Mahindra is targeting 13-17 percent of its sales to come from EVs by 2027. During the company’s FY2026 earnings call with the media, Rajesh Jejurikar, executive director and CEO of the Auto and Farm Sector at Mahindra, stated that the share of the automaker’s pure-electric models has now grown to double-digit percentages.
CAFE III norms: What is Mahindra planning next?
The proposed Corporate Average Fuel Efficiency (CAFE) III regulations, set to come into force on April 1 next year, will require automakers to meet more stringent fleet-wide fuel efficiency and CO2 emission targets. “It is the sale of electric vehicles as a part of our passenger vehicle portfolio, which happens to be only SUVs,” Jejurikar highlighted.
Considering its SUV-heavy portfolio, Mahindra plans to accommodate the upcoming CAFE III norms by increasing the sales contribution of its pure-electric models. “We were already at around 9.5 percent, [and] the last two months have been [at] 11 percent plus. So, we should comfortably be able to meet the requirements.” While the automaker sold about 16,600 pure-electric models in FY2026, the contribution of EVs needs to increase to 13-17 percent by April 2027, and it “needs to be somewhere 18-20 percent over a five-year period,” as per Jejurikar.

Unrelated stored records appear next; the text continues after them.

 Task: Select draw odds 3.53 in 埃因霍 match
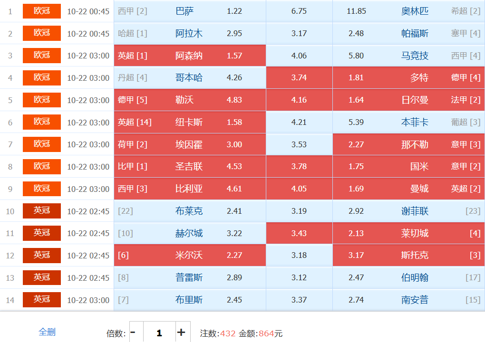pyautogui.click(x=299, y=144)
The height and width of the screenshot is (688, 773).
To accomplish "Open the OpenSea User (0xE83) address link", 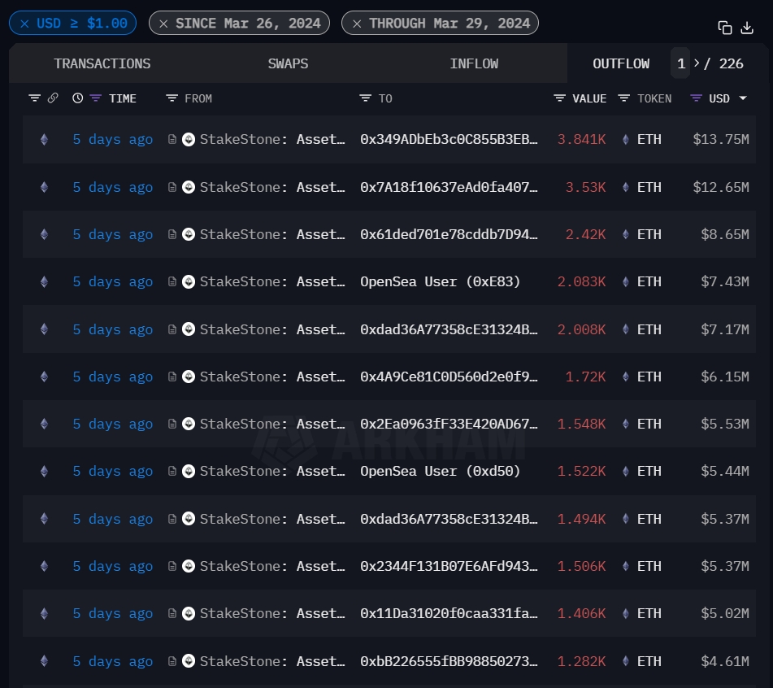I will [440, 281].
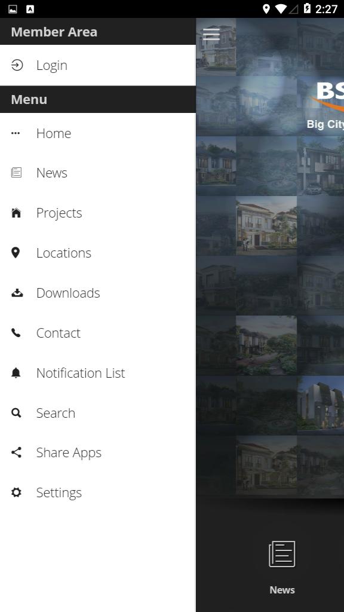Select the house icon for Projects

(x=16, y=213)
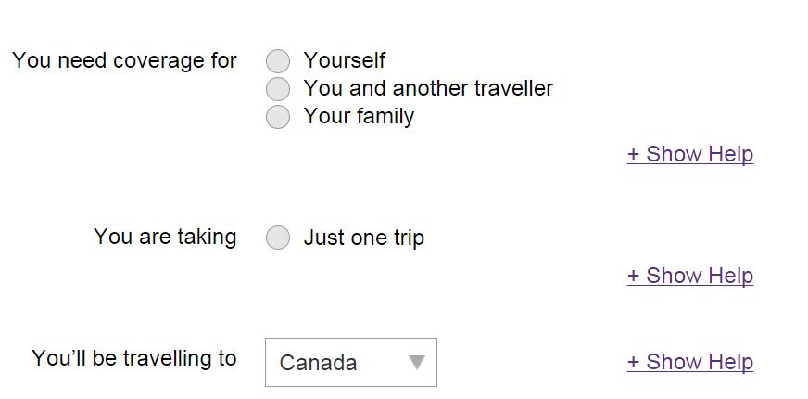Pick the Just one trip radio button
This screenshot has height=399, width=808.
278,238
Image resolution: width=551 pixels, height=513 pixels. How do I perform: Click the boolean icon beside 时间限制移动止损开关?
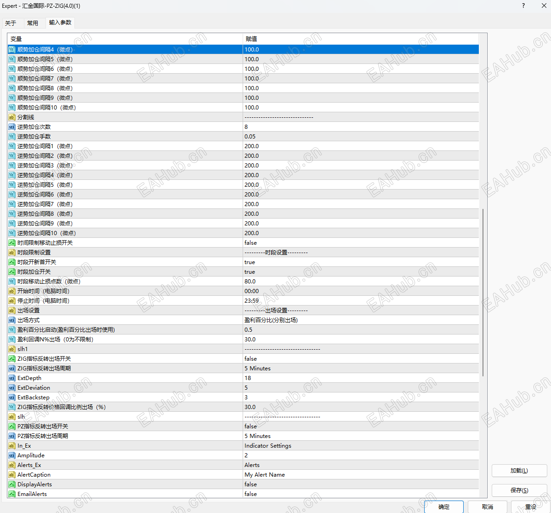click(11, 243)
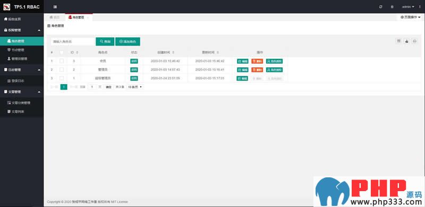Click the green search button
Screen dimensions: 425x207
point(105,42)
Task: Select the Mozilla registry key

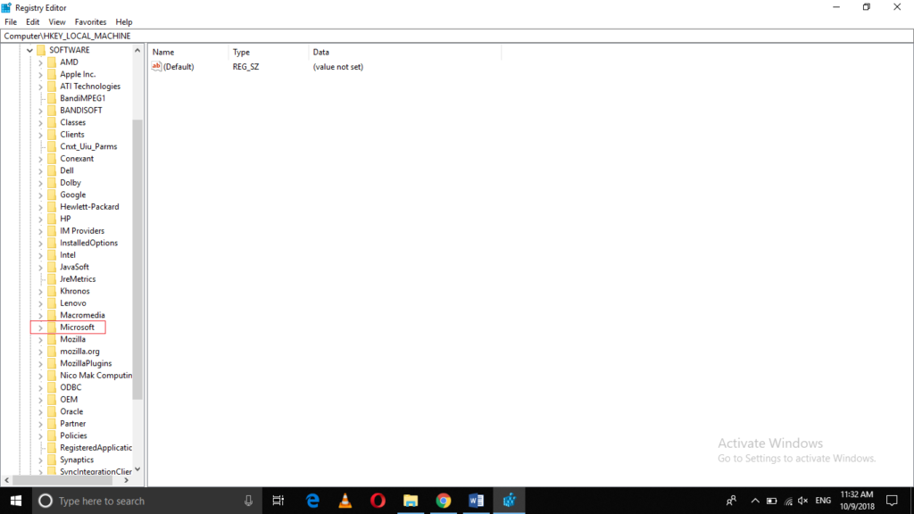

Mahindra currently has four electric models in its line-up – the BE 6, XEV 9e, XEV 9S and XUV 3XO EV. The push to increase the share of EVs within the automaker’s portfolio takes into account product planning and capital expenditure (capex) while also factoring in regulatory requirements. “The good thing about the capex is now it’s in blocks. It connects the need for EV penetration with our portfolio,” stated Jejurikar.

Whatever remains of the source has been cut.